Saved data entries:
========

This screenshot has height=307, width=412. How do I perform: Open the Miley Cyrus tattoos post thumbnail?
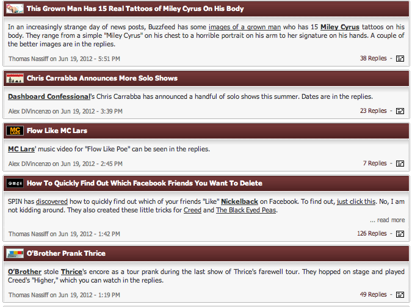pos(15,9)
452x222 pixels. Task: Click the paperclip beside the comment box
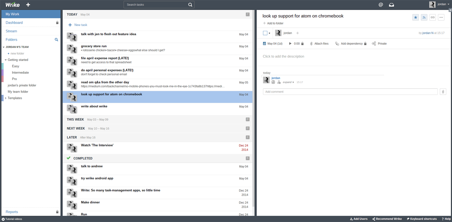click(443, 92)
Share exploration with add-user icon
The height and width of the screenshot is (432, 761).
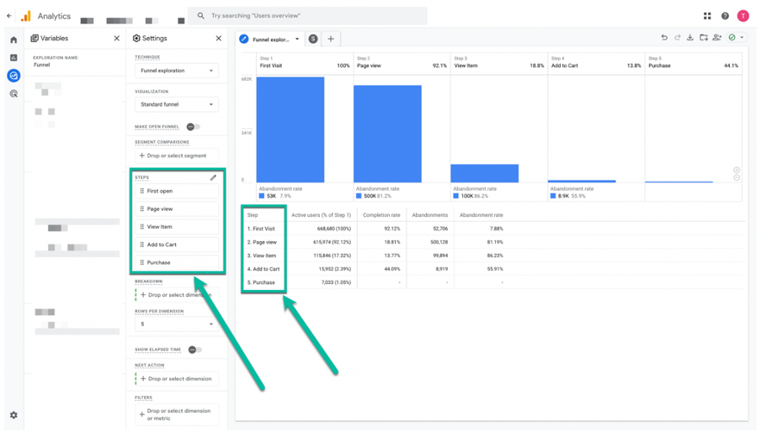point(717,38)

========

Return each line of the listing that contains the word "height".

EXERCISE RESPONSE —
This screenshot has height=307, width=412. How do I perform: Open the Miley Cyrus tattoos post thumbnail?
The height and width of the screenshot is (432, 761).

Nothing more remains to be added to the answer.